**Work instructions**
Pull out each line of the records below that contains the string "Task", and copy those lines unchanged. Matching is case-sensitive.

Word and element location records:
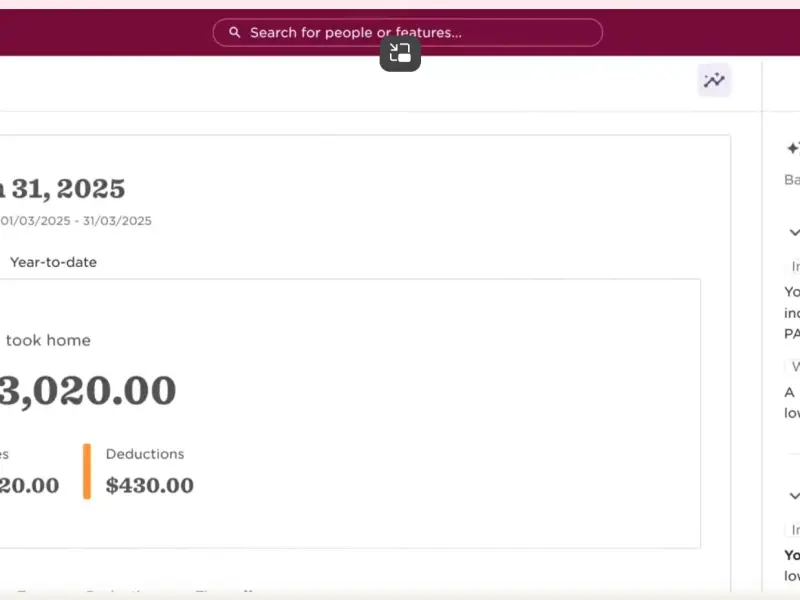
Task: Collapse the lower section chevron in the right panel
Action: (794, 496)
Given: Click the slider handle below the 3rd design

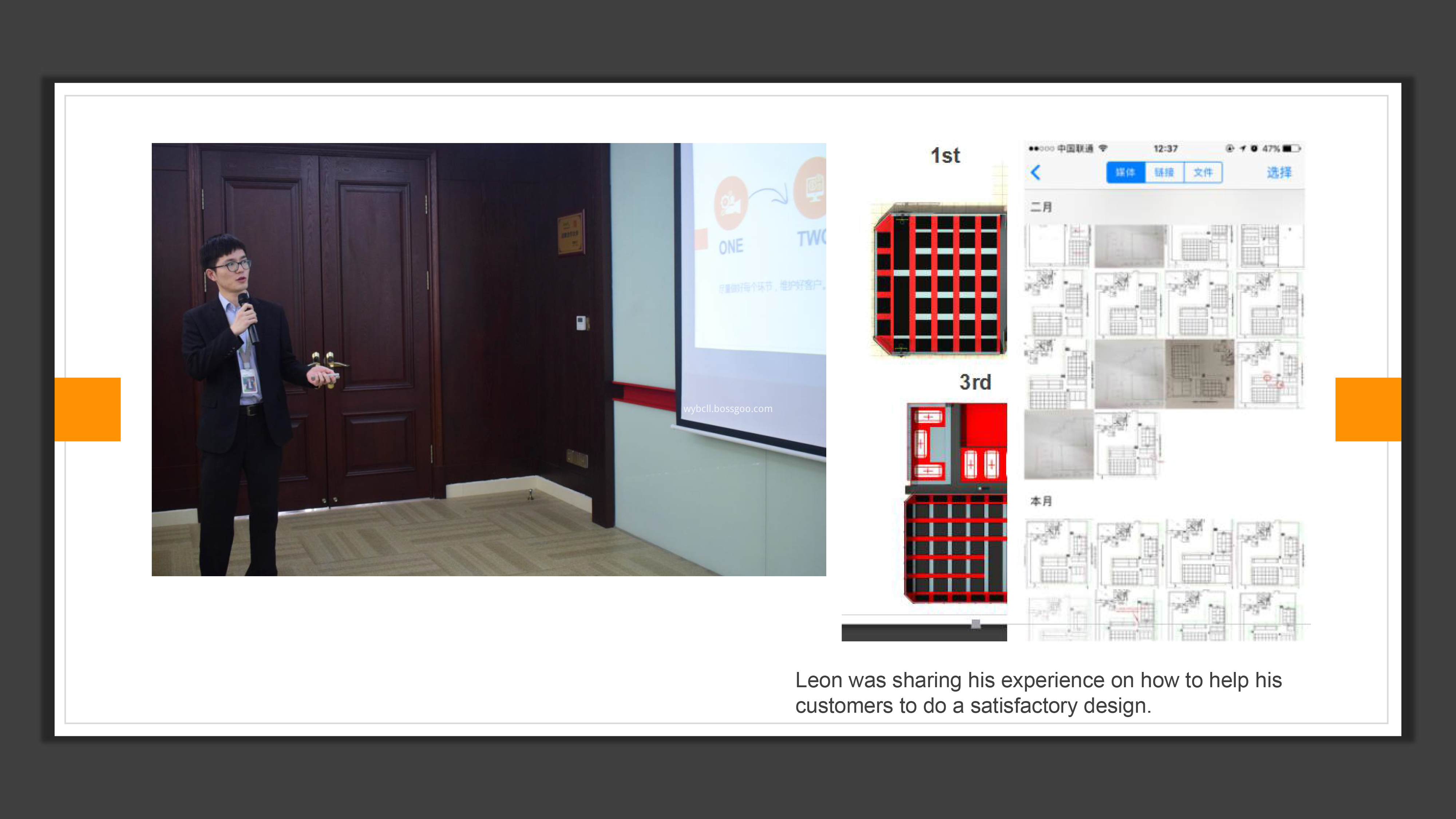Looking at the screenshot, I should pyautogui.click(x=976, y=624).
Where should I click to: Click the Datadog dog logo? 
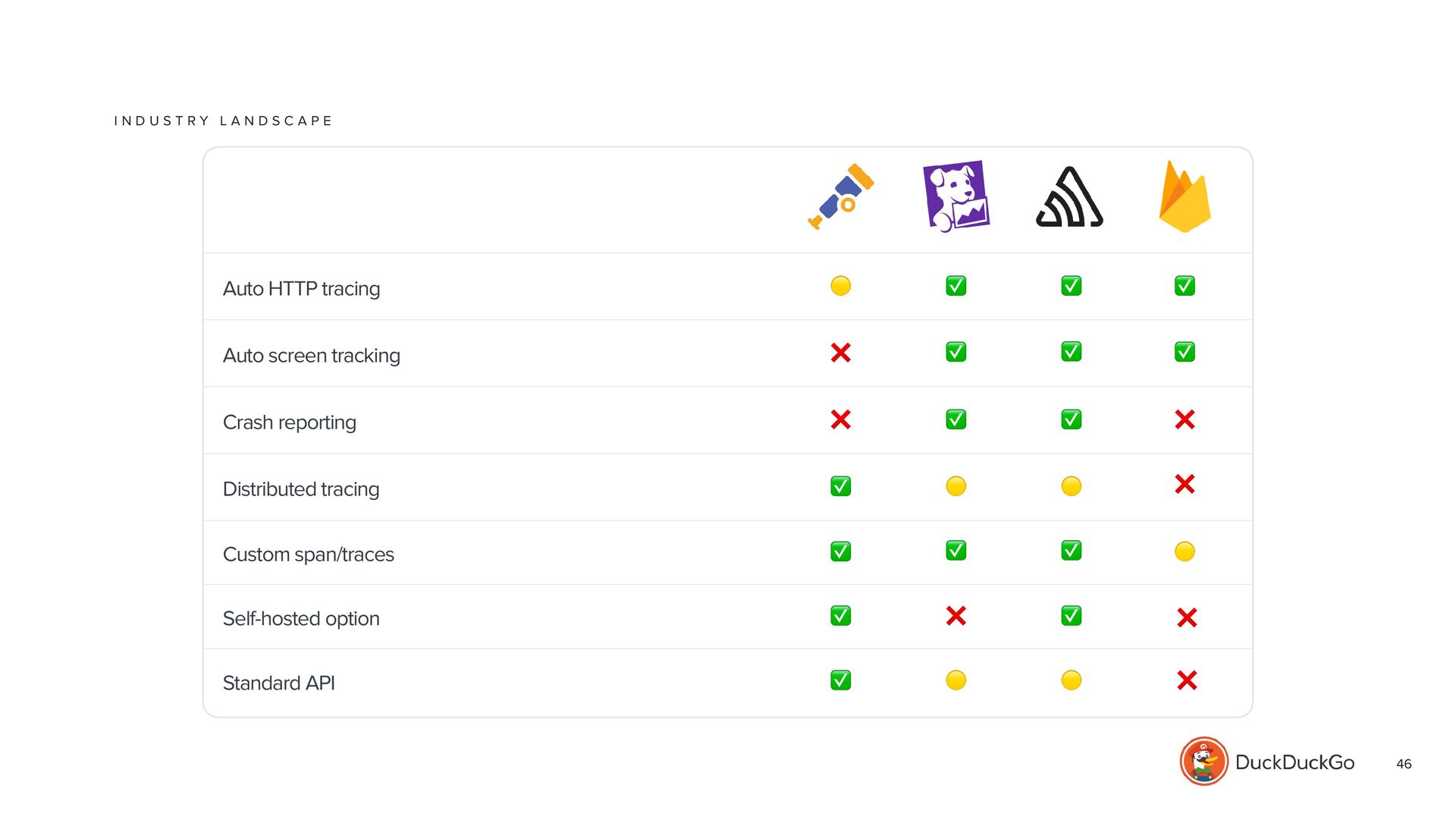(x=956, y=196)
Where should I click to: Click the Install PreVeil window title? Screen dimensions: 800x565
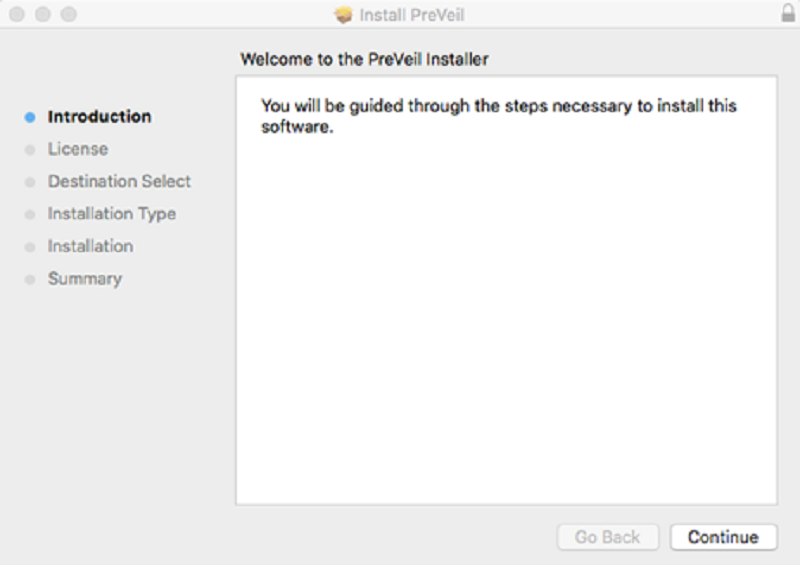(x=412, y=15)
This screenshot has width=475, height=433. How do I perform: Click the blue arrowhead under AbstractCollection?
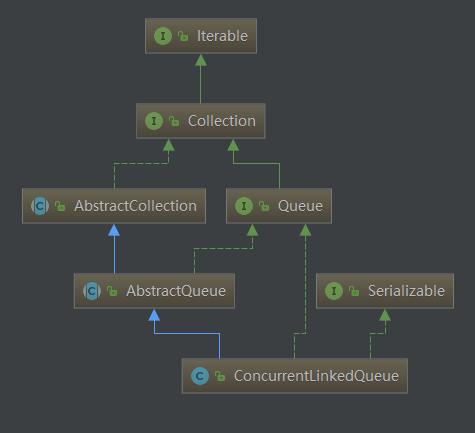(x=114, y=230)
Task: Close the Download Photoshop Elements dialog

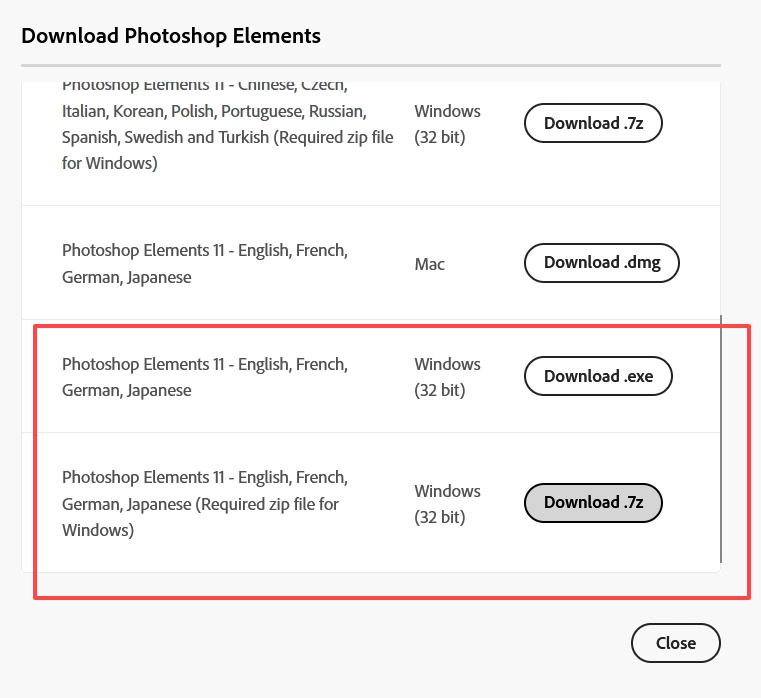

**The solution**
Task: Collapse the lower section chevron in the right panel
Task: Close the Download Photoshop Elements dialog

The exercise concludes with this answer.